__WORK INSTRUCTIONS__: Below are records. Copy every line with "posibilidades" in it.

Extracted records
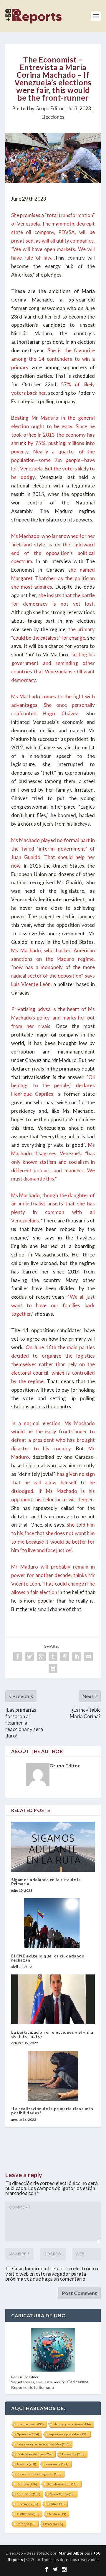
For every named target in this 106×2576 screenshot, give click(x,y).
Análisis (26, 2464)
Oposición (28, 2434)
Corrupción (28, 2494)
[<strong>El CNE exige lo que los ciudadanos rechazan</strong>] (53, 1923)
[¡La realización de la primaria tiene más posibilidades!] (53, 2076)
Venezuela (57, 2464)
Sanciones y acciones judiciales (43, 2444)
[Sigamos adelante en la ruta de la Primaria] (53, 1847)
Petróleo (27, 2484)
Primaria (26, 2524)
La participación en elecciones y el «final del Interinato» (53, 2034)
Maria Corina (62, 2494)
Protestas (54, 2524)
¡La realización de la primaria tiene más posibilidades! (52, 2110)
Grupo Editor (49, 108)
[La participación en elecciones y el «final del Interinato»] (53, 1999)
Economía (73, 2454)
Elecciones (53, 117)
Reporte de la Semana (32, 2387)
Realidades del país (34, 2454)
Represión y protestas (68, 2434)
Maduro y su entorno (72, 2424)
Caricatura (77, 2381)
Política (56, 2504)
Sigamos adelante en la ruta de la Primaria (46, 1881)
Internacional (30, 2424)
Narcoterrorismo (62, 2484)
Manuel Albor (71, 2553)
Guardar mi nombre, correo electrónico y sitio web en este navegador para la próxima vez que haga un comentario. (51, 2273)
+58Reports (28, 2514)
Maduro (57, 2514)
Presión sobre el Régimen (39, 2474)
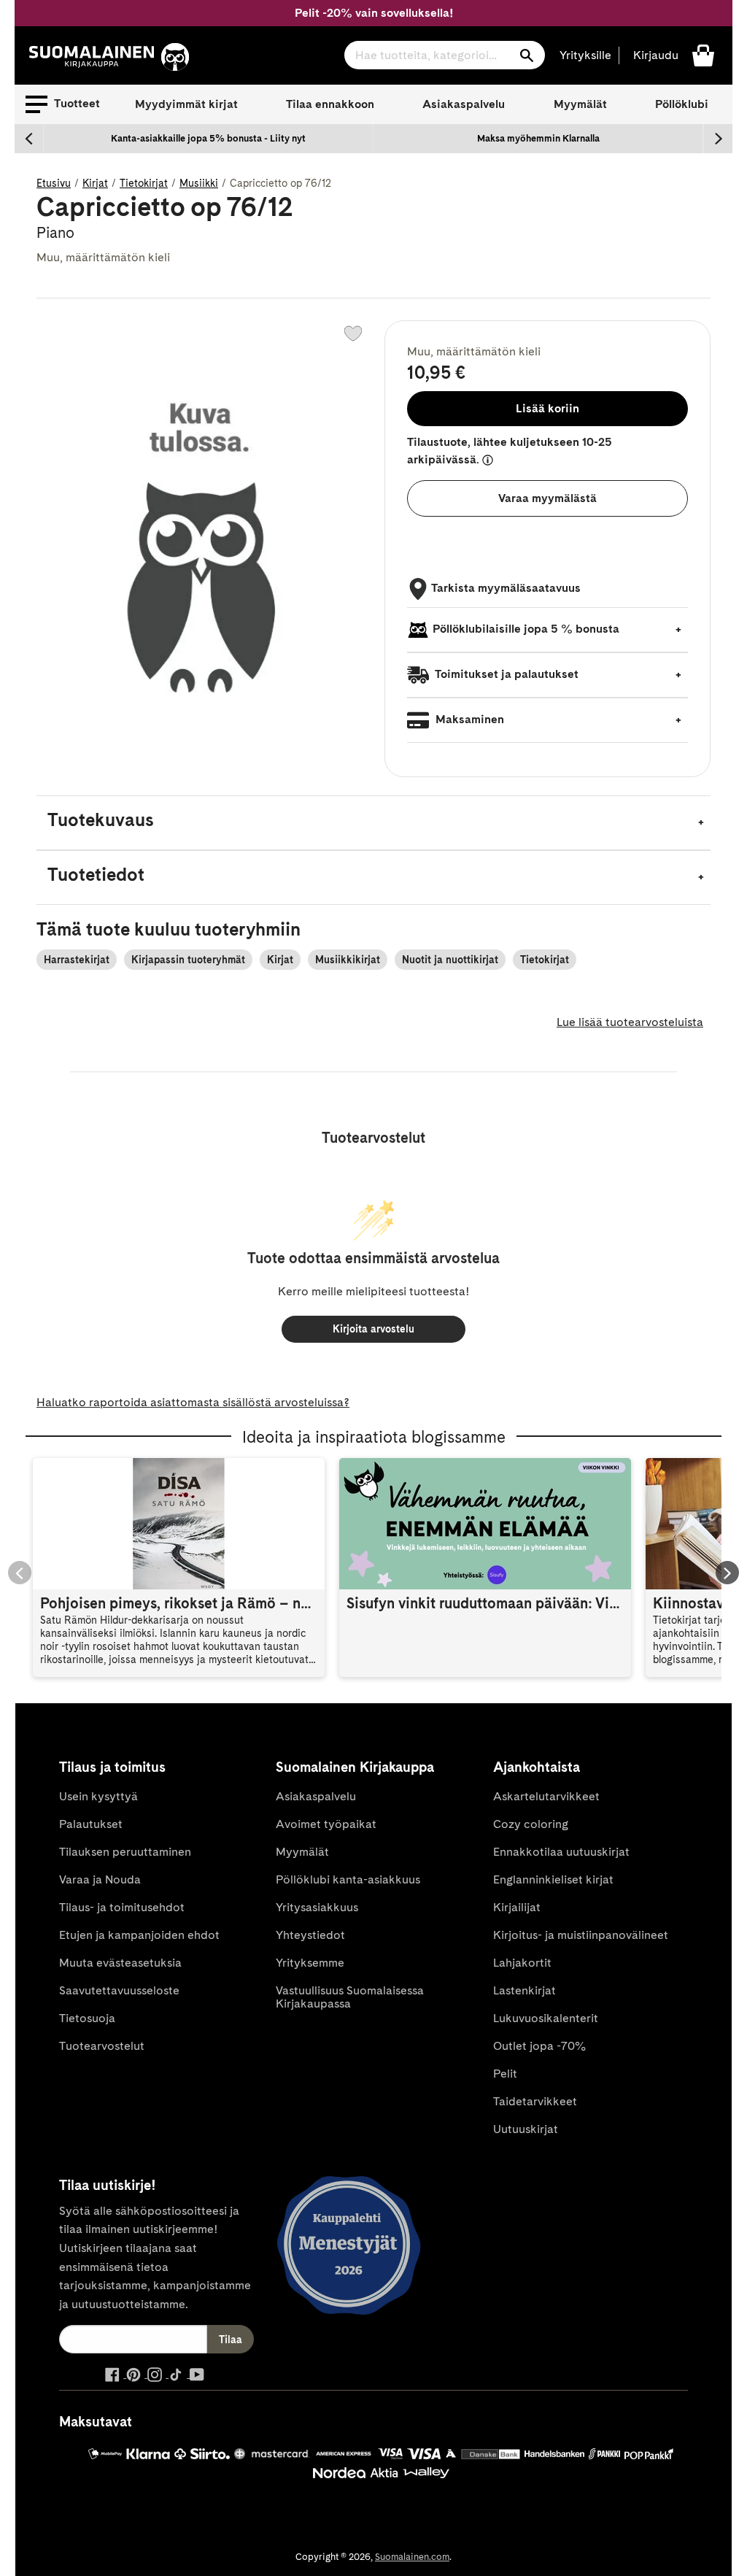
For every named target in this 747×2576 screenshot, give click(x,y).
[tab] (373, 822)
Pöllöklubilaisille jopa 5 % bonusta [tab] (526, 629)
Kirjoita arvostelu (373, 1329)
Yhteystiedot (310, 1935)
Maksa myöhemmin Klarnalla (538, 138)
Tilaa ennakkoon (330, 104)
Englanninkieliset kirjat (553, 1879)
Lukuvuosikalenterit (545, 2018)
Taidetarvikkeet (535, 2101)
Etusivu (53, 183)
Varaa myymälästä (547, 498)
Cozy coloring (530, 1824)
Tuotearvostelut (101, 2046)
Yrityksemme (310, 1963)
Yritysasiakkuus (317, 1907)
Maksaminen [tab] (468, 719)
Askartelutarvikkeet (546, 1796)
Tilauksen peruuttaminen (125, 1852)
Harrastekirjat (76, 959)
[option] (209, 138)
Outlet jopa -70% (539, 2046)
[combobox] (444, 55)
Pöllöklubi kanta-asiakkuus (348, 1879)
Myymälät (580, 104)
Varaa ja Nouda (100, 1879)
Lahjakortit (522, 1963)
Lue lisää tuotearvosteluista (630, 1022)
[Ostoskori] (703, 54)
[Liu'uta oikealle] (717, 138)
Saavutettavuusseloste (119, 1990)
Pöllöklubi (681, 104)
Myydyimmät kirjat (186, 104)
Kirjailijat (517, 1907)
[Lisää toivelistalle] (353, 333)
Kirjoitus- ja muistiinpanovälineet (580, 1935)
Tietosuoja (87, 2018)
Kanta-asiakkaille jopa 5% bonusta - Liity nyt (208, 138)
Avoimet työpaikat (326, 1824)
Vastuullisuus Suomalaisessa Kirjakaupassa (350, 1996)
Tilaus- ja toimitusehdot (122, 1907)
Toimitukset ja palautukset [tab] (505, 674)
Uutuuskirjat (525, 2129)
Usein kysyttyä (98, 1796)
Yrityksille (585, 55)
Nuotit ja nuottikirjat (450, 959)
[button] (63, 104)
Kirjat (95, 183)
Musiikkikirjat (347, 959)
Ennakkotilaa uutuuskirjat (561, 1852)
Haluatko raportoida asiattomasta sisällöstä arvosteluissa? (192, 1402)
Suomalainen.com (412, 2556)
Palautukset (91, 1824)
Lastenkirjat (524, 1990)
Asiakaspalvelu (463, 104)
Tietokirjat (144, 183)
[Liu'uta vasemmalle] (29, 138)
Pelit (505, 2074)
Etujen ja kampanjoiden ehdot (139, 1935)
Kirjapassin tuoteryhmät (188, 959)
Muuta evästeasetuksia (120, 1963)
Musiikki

__RESPONSE__:
[¡La realización de la primaria tiene más posibilidades!] (53, 2076)
¡La realización de la primaria tiene más posibilidades! (52, 2110)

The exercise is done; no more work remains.